An analysis of two datasets from Canadian lung cancer trials has shown the rate of malignancy in lung nodules detected by low-dose CT screening to be less than 6 percent.

The results, published Sept. 5 in the New England Journal of Medicine, could help pave the way for predictive tools that use patient and nodule characteristics to estimate the probability that screening-detected lung nodules are malignant.

“An accurate and practical model that can predict the probability that a lung nodule is malignant and that can be used to guide clinical decision making will reduce costs and the risk of morbidity and mortality in screening programs,” wrote author Annette McWilliams, MB, of Vancouver General Hospital and the British Columbia Cancer Agency, and colleagues.

Low-dose CT screening in high-risk individuals has the potential to reduce lung cancer mortality, but at the risk of overdiagnosis and overtreatment. The landmark U.S. National Lung Screening Trial demonstrated a 20 percent drop in lung cancer mortality among those who were screened. However, the proportion of invasive diagnostic procedures in that study ranged as high as 4 percent, and there were 4.5 complications for every 10,000 people screened. One in four surgical procedures in the National Lung Screening Trial were performed on nodules that were later determined to be benign.

In an effort to improve the effectiveness of screening by better predicting which nodules are likely benign, McWilliams and colleagues looked at data from two low-dose CT screening cohorts: participants from the Pan-Canadian Early Detection of Lung Cancer Study (PanCan) and from trials at the British Columbia Cancer Agency (BCCA). The PanCan data set included 7,008 nodules and 102 malignancies across 1,871 participants, and the BCCA dataset featured 5,021 nodules and 41 malignancies in 1,090 participants. The PanCan and BCCA sets had rates of cancer of 5.5 percent and 3.7 percent, respectively.

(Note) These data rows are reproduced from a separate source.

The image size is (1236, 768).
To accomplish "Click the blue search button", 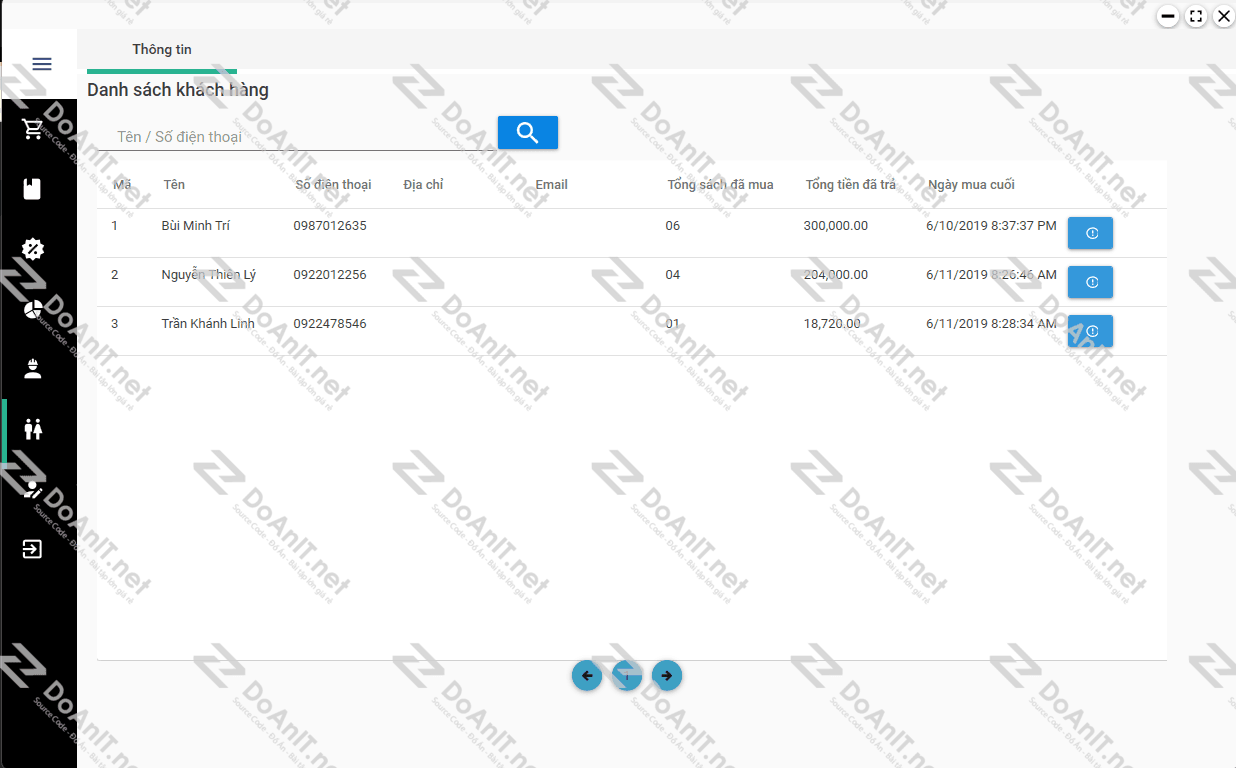I will (x=527, y=132).
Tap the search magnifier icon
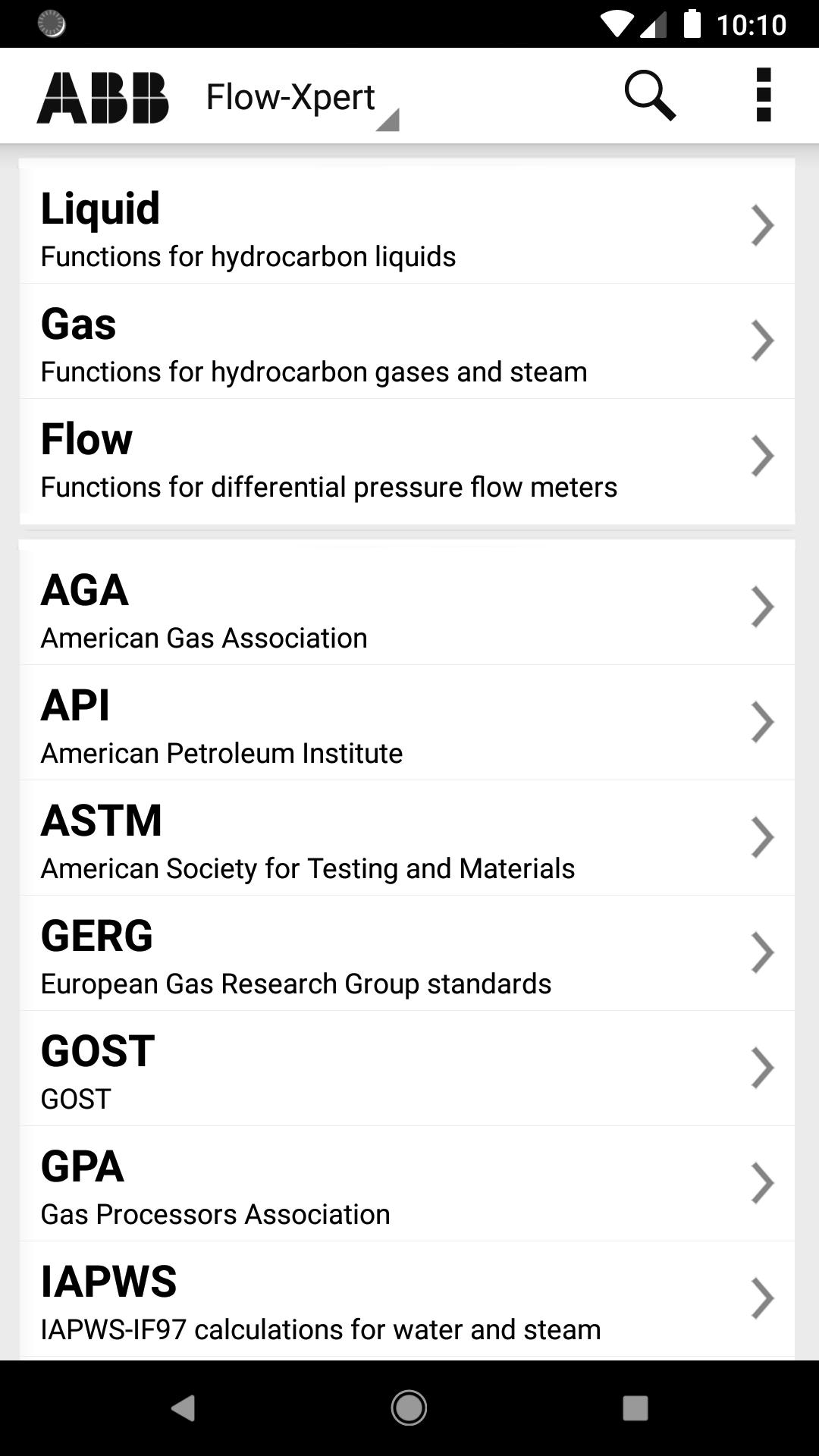Screen dimensions: 819x1456 point(649,96)
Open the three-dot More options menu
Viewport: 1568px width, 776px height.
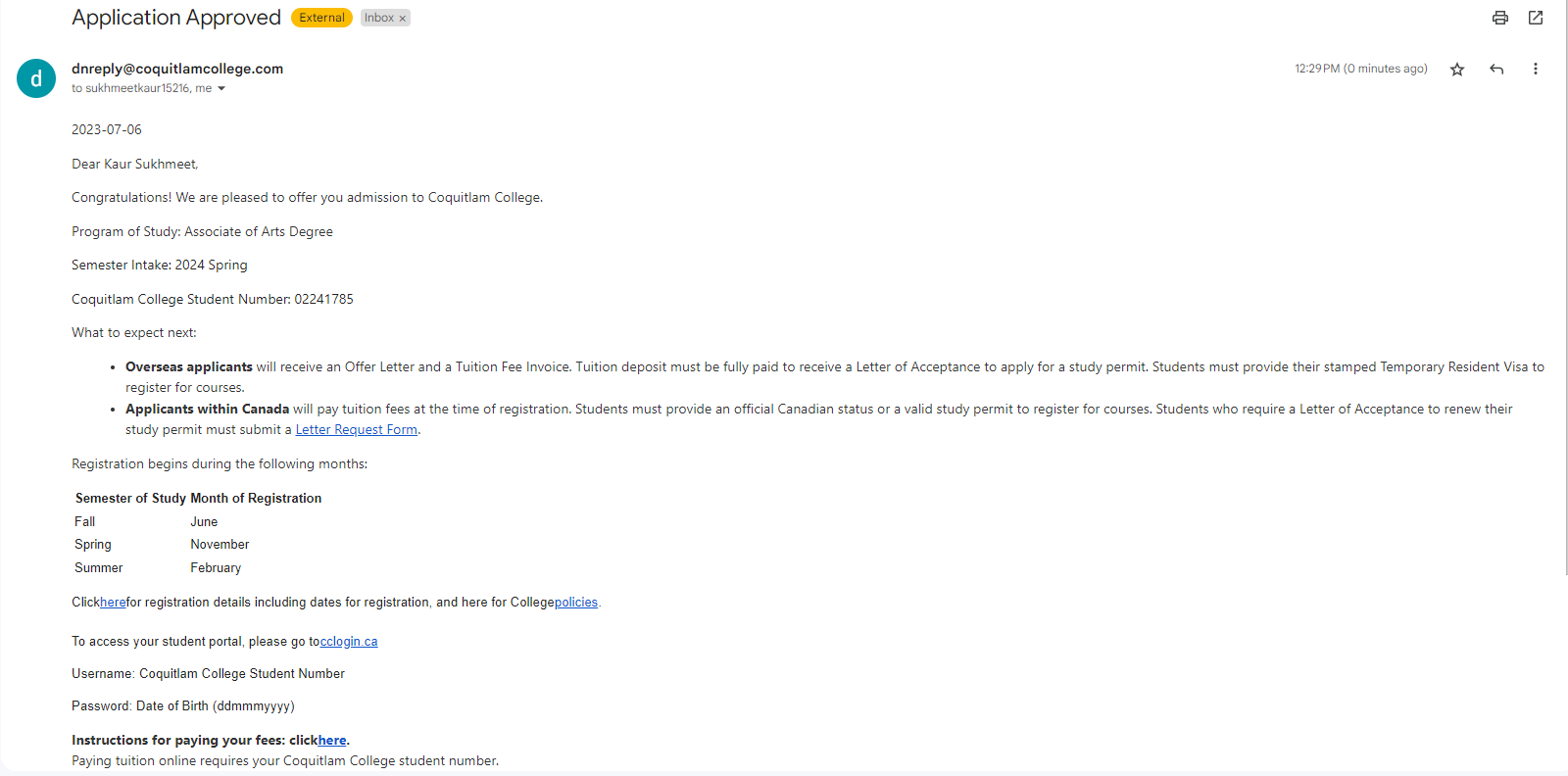tap(1535, 69)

Using the PanCan cohort as a development dataset for a predictive model, McWilliams and colleagues determined that predictors of cancer included:

• Older age,
• Female sex,
• Family history of lung cancer,
• Larger nodule size,
• Upper lobe nodule location, and
• Spiculation.

The authors then developed parsimonious and fuller multivariable logistic-regression models to estimate lung cancer probability, and used the BCCA data for validation. They found the models offered excellent predictive accuracy with receiver-operating-characteristic curves (AUC) of 0.94 in the external validation cohort.

“Even for lung nodules that were 10 mm or smaller, for which clinical management decisions are the most challenging, the AUC remained excellent (>0.90) in the validation cohort,” wrote the authors.

McWilliams and colleagues also found that the relationship between nodule size and cancer was nonlinear and that perifissural nodules represent a minimal risk of lung cancer that probably does not require CT follow-up.